Burns recognized an opportunity to affect Carlin’s unexamined way of thinking. “At that time George was fairly conservative,” he later told the writer Richard Zoglin. “I always had a progressive agenda. I thought it was the duty of an artist to fight bigotry and intolerance. We had long, interesting conversations, good political discussions.” They also, by Carlin’s account, spent plenty of time sitting around the apartment in their underwear after their radio shifts, drinking beer (Jax, or Lone Star), listening to long-playing comedy records, and watching Paar on The Tonight Show. Their “comedy affinity,” as Carlin put it, naturally led to the makings of an act together, as they impersonated the voices on the comedy albums they spun endlessly and improvised mock interviews, Bob and Ray style, with a repertoire of oblivious blowhards.

By the time they felt ready to go public with their act, Burns and Carlin had developed a stable of wrongheaded, inflexible stock characters of the kind that would later achieve infamy with All in the Family’s Archie Bunker. As local radio personalities, the pair went from fantasy comedy duo to actual stage time almost literally overnight. The place to be in Fort Worth in 1959 was the Cellar, a basement-level “coffeehouse” just opened beneath a hotel at 1111 Houston Street. Serving vodka and whiskey on the sly in paper cups, the Cellar was the open-mike playroom of Pat Kirkwood, a race car driver who, according to local legend, won the room in a poker game, and Johnny Carroll, a true rock ’n’ roll lunatic who was good friends with rockabilly star Gene Vincent and had once been signed by Sun Records. Thrashing at his electric guitar while seated behind a drum kit, stomping on the kick drum and the high-hat pedal, Carroll was a howling, overstimulated one-man band. Fueled by Desoxyn tablets hidden in a metal ashtray stand, the rockabilly wildcat ran the club as an anything-goes showcase, paying amateur dancers with booze and frequently giving the stage over to “King George Cannibal Jones,” an eccentric junk percussionist named George Coleman who later recorded as Bongo Joe. “You must be weird or you wouldn’t be here,” read one scrawl on the blackboard-style wall of the club.
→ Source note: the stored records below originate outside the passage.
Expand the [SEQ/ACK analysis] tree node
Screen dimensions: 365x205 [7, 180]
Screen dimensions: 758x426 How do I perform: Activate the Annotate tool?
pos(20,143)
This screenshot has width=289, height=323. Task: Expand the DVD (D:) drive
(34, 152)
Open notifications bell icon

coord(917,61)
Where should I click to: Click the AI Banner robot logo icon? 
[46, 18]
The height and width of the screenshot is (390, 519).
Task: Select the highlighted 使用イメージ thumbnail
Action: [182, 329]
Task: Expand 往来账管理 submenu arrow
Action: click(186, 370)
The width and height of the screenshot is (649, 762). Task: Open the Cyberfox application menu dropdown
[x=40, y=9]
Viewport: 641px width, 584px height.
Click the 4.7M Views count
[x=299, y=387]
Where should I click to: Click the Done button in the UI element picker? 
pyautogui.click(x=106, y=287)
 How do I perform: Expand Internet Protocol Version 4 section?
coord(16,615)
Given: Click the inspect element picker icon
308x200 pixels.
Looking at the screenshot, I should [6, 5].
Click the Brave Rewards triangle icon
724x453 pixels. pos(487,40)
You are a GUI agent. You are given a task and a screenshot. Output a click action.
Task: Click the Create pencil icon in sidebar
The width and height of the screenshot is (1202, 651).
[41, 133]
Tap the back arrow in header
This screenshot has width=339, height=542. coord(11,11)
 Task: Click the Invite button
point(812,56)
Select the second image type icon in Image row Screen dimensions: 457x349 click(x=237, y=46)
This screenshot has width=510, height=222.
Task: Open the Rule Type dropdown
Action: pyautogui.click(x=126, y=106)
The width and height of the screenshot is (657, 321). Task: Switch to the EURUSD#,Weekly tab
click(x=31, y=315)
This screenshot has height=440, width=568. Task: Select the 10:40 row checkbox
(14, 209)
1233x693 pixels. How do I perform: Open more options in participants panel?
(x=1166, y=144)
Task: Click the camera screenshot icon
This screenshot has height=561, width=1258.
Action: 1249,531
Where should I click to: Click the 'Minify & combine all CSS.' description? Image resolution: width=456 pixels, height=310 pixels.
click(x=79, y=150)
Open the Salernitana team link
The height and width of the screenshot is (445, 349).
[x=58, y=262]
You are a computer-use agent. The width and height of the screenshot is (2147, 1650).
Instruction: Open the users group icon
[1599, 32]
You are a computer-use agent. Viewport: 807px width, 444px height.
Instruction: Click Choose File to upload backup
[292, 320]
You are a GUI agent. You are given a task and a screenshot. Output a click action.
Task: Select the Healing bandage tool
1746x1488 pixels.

Into this den of iniquity Burns and Carlin brought their makeshift comedy team, performing excessively raunchy routines—“dirty, filthy things,” as Carlin himself admitted. Some took the form of imaginary interviews with their television hero, the silly sophisticate Paar, which they often sprang on each other in the apartment: “How did you two meet?” Burns, playing Paar, would ask Carlin, representing the duo. “Well, I was fucking Jack’s mother, and. . . .” Other sketches, deliberately steamrolling into the realm of bad taste, would within a year end up on the duo’s only album together, including a manic routine that proposed a mail-order “Junior Junkie” kit for “hip kiddies” from those lovable corrupters of children, Captain Jack and Jolly George. (Besides the “U.S. Army Surplus 12cc hypodermic needle” and other supplies, they joked in aggressively gruff voices, the first 250 buyers would also receive an eight-by-ten glossy of Alexander King, then a Tonight Show regular who’d written a book about his struggle with morphine addiction.)